Access to water in this case is not just a climate change issue, but a problem of poor public policy and governance that limits access. Options of importing freshwater or “virtual water” are not sustainable. Examples of this can be seen in 2003 when Turkey signed a 20-year agreement to ship 50 billion liters of water a year to Israel to boost Israeli agriculture. Cyprus imported water from Greece to sustain its growing agricultural needs when it was hit by a drought in 2008. While these actions seem harmless, it is important to be mindful of the fact that when more water is pulled out of the ecosystem than can be replenished, water no longer remains a “renewable resource.”
On May 3, 2016, The World Bank released a report, stating, “Water scarcity, exacerbated by climate change, could cost some regions up to 6 per cent of their GDP, spur migration and spark conflict.” In North America, water is taken for granted and we seldom concern ourselves with the many aspects of a society and economy that demand on water. Water is the backbone of modern infrastructure from urban planning to agricultural development; water space to allocation must be taken into consideration. While Canada does not currently have a water scarcity crisis, economies we rely on, do.

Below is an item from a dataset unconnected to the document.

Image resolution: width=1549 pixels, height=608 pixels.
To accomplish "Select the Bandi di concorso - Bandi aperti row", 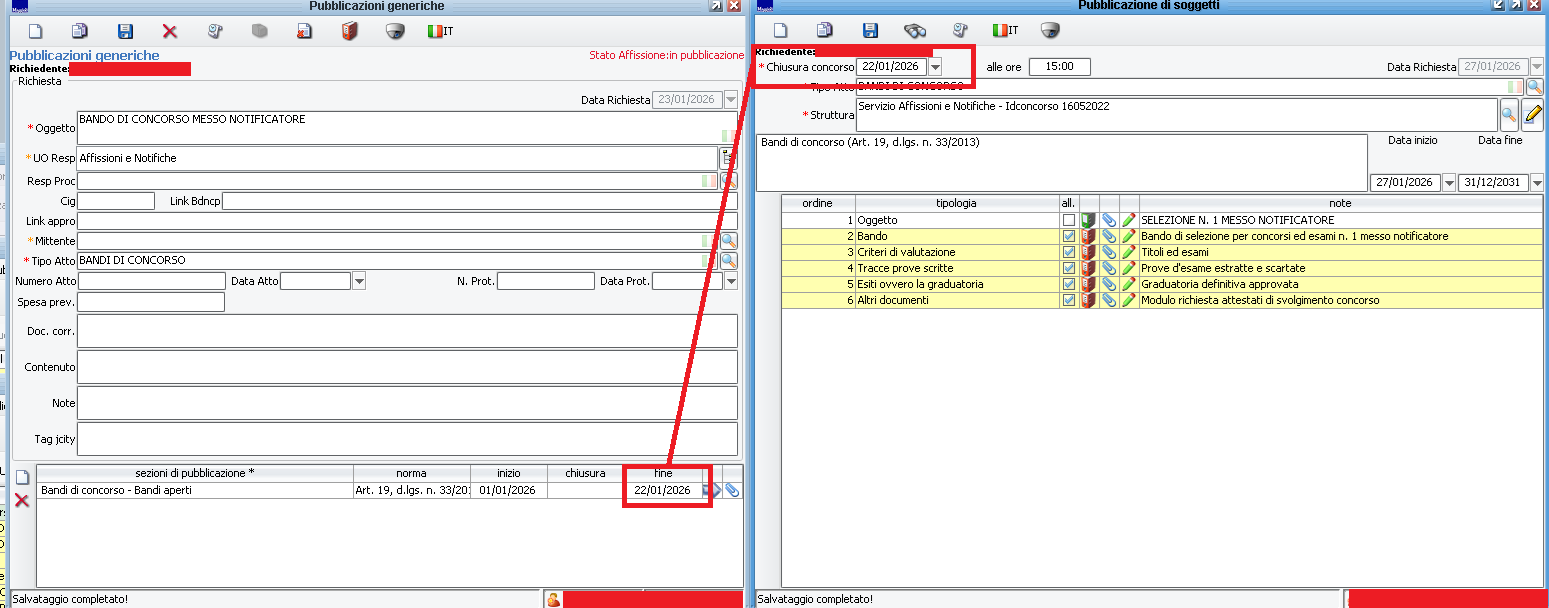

Water scarcity affects countries that are leading economic powers in production and manufacturing of material goods we consume. Places such as India, China and the Middle East are currently facing severe drought, and the additional challenge to meet their economic quotas and surpass competition. Water scarcity according to the World Bank report suggests a high risk of conflict. As food prices spike, caused by droughts, it could inflame latent conflicts and drive migratory forces. However, according to economist Richard Damania; “When governments respond to water shortages by boosting efficiency and allocation even 25 percent of water to more highly-valued uses, losses decline dramatically and for some regions may even vanish. Improved water stewardship pays high economic dividends.”
Water is indeed a renewable resource when used correctly. When governments invest in sustainable projects and local developments as their populations grow, their emissaries will thrive. In order to tackle conflicts before they arise and deal with migration flows, environmental sustainability must be a top priority for governments worldwide.